Take a close-up look at an aircraft and you soon realize what holds it together – rivets. Several hundred thousand metal rivets go into every passenger aircraft. The riveted joints are subjected to enormous forces. A new quality shows defects during production.

Riveted joints used to be inspected manually. Test engineers would make sure the rivet head was not scratched and run their thumb over the rivets to check how far each rivet protrudes. Critical joints were also checked using a dial gauge. Yet this manual check is time-consuming. Depending on the size of the aircraft, the test engineers need anything between an hour and a couple of hours to inspect the riveted joints on the fuselage. This downstream quality check has another disadvantage: Say a chip caught in the drill causes a defect – then up to 150 defective metal rivets might be fitted before the problem comes to light.

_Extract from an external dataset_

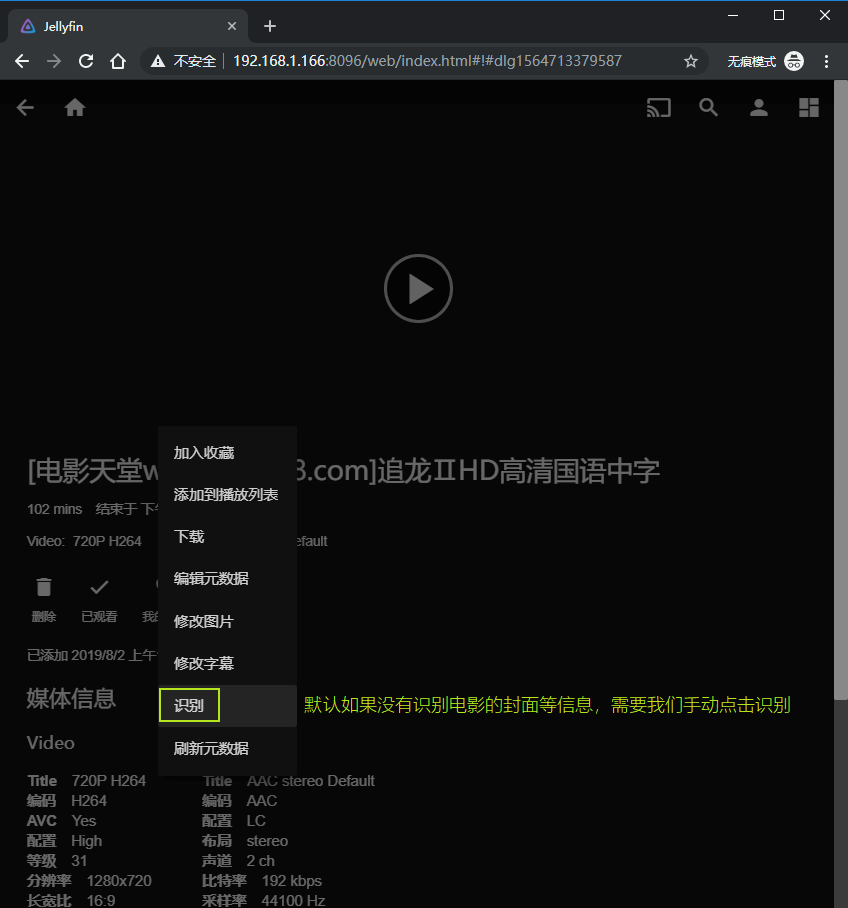Click the browser address bar URL
This screenshot has height=908, width=848.
(427, 61)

Engineers from the Fraunhofer Institute for Factory Operation and Automation IFF are working together with Airbus Deutschland GmbH on an automated inspection system. Their aim is to integrate the system into the riveting machines so that defects can be uncovered during production. "Since a joint is riveted every 4.5 seconds, one of the main tasks when developing the system was to ensure data was recorded quickly to monitor quality. In such circumstances, optical inspection techniques were the only viable option", explains Dirk Berndt of the IFF in Magdeburg. Other requirements meant that the system had to carry out a full inspection, provide reliable feedback on existing defects, be easy to use and interface with existing process control systems. And all that without adding substantially to the riveting cycle.

To meet these varied requirements, the scientists have come up with a sophisticated inspection concept, “OptoInspect” for three-dimensional rivet measurement. Once a joint has been riveted, a pattern of 18 strips of light is projected onto the rivet head and recorded by a camera. A three-dimensional cloud of measuring points is calculated from the stripe pattern. The rivet head protrusion and the tilt angle can then be determined from this data. If a riveted joint is defective, the riveting machine operator has all the necessary information to decide whether it is a one-off defect or whether the equipment needs to be shut down immediately, to remove a chip caught in the drill or replace a worn tool. Again the measurement process takes just a second. The inspection process is currently being tested at the Airbus plant in Nordenham. If the system manages to withstand the rigors of daily series production, it will be integrated into the existing riveting machines.